Despite the advantages of model portfolios, Morningstar’s Voice of the Advisor Market Research Program noted that 27% of advisors do not offer them. A preference for customized portfolios was by and far the largest sticking point, followed by a perceived lack of control over investment decisions. Custom model portfolios provide advisors with a middle ground where they still reap the benefits of models while retaining some discretion over investment decisions.
Custom Model Assets Are Growing
Currently, a few asset managers dominate the custom model portfolio arena, led by Wilshire and BlackRock. Since Morningstar’s 2023 US Model Portfolio Landscape report, the top custom model portfolio providers have all notched gains in assets. For instance, Invesco’s custom model business swelled 536% to just over USD 8 billion while BlackRock grew by 84% to USD 45 billion. But Wilshire remains the largest player with over USD 50 billion in custom model assets.

Asset managers are extending their services to meet the growing demand from advisors for custom model portfolios, and we expect that growth to continue. The sector should keep getting more competitive as more model providers enter the fray and expand their services.
Custom Model Portfolios: What They Are, and How They Work
Custom model portfolios are developed by modifying an off-the-shelf provider’s portfolio to accommodate an advisor’s preferences and/or a client’s needs. Advisors work with asset managers, using their model portfolios as starting points for customization. Custom can mean different things, but some of the most common customization options include fund substitutions, additional asset classes, lineup consolidation, strategic asset-allocation adjustments, and trading frequency.
For example, an advisor may want to add an index exchange-traded fund to a model composed of actively managed funds to lower fees. You could substitute an index ETF (or ETFs) for the actively managed fund you want to replace.

Some Tips for Customizing Models
There are lots of ways to customize a model, but advisors should be mindful of how each modification could change the portfolio’s composition and risk profile. It’s important to think about the portfolio impacts before implementing changes to avoid unwanted exposures or shifting the portfolio away from its objective. That’s why it may be a good idea to keep strategic asset-allocation changes to within a reasonable band, such as a 5-percentage-point loss or gain around the baseline portfolio.
If substituting funds in and out, pay attention to the asset-class and sub-asset-class allocations. For example, if you are substituting in a concentrated, actively managed growth stock fund in place of a broad stock market index fund, the portfolio’s equity sector allocation will likely shift, and it could develop a growth bias in the equity sleeve. That kind of bias is likely to change the total portfolio’s risk profile. This is another thing to keep in mind when modifying the portfolio to include riskier areas of the market like growth stocks or high-yield bonds.
Morningstar’s Guide to Customizing a Model Portfolio explores various scenarios of how portfolios can change, or not, through customization. In one instance, we examined a scenario where an advisor wanted to get more income from the portfolio. That led to swapping in a flexible actively managed global bond fund for an index-tracking global bond fund and a high-yield index fund for a long-term bond fund. Those shifts, among others, added considerably more credit exposure to the portfolio. In a recessionary environment, the extra credit risk may lead to steeper drawdowns that could make it hard for the client to stick with the portfolio to reach their goals.

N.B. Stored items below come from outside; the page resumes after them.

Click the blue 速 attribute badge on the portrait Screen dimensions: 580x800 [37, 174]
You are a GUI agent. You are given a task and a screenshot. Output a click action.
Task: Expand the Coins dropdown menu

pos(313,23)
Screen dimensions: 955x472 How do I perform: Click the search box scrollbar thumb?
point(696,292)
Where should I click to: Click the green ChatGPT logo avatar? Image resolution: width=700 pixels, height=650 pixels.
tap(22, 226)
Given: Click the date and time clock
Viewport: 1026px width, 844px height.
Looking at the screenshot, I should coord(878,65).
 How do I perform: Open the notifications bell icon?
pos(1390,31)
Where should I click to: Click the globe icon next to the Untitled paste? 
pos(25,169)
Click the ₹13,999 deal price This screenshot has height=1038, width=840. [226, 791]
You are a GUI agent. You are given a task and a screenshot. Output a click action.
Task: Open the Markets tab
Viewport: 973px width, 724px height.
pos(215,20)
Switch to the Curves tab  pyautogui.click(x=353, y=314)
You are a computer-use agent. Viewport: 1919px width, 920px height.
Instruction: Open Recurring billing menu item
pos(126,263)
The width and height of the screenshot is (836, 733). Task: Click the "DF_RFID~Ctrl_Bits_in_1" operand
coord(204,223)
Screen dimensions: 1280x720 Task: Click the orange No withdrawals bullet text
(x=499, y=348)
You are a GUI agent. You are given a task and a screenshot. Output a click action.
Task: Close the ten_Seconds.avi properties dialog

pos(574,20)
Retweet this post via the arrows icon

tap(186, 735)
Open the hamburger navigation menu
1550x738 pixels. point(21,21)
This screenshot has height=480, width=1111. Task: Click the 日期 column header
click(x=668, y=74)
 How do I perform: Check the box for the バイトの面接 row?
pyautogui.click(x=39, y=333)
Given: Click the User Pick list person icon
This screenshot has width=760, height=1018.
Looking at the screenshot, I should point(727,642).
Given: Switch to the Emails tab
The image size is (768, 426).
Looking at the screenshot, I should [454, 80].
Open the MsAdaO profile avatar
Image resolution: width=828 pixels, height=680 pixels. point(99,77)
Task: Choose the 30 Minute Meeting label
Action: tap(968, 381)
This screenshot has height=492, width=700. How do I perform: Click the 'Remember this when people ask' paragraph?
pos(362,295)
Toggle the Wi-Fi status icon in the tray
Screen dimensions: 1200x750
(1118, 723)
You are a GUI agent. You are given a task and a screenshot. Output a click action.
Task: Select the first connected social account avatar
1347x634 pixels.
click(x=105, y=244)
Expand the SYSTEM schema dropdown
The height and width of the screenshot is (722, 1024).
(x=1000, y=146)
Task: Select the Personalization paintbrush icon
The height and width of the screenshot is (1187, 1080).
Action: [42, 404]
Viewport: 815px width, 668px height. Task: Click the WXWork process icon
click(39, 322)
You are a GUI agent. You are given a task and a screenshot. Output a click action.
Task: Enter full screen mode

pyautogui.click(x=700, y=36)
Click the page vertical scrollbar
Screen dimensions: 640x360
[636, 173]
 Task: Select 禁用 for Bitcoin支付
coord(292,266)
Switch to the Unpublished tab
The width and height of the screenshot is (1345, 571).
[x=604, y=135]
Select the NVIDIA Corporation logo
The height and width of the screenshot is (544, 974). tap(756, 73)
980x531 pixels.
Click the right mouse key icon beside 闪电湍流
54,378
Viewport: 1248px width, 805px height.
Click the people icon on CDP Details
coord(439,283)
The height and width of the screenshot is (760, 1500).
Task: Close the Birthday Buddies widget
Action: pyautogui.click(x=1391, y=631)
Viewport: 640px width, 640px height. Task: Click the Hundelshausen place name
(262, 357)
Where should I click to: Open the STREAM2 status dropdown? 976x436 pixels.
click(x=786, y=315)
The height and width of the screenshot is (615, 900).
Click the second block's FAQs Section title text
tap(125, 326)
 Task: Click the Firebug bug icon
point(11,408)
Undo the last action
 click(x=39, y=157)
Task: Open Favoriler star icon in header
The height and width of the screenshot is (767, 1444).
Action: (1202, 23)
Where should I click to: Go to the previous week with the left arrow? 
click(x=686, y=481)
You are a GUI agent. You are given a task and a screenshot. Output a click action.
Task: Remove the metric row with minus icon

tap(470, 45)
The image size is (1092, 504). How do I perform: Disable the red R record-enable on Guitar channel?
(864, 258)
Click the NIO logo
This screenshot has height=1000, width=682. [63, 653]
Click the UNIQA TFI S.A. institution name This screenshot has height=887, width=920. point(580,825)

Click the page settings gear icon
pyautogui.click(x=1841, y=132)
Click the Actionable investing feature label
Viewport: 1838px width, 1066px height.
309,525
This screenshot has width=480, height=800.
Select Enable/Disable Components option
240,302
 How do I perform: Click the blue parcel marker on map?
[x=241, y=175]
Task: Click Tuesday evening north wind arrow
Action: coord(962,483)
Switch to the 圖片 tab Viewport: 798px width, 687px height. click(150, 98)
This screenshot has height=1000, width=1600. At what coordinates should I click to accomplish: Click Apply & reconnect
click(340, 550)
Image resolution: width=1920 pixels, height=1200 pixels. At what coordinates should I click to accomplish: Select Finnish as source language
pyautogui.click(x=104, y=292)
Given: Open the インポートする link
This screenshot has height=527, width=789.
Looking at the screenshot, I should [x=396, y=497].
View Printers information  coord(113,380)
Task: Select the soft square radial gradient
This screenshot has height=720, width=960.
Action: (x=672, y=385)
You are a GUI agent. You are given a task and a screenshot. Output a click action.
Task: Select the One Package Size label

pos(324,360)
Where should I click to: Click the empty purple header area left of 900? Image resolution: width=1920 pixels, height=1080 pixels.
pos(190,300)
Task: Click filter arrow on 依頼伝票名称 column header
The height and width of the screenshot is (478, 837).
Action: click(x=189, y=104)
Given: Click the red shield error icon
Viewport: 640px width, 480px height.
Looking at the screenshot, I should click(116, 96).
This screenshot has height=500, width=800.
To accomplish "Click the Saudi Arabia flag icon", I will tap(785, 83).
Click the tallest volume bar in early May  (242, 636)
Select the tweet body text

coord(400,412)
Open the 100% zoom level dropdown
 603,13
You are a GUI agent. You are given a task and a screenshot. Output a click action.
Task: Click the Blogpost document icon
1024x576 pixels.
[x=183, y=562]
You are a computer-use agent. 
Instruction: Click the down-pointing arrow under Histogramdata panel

Note: The portfolios in Morningstar’s Guide to Customizing a Model Portfolio use off-the-shelf models reported to Morningstar as a starting point and are for illustrative, educational, or informational purposes only. This information should not be relied upon as investment advice, research, or a recommendation by Morningstar. Only an investor and their financial professional know enough about their circumstances to make an investment decision.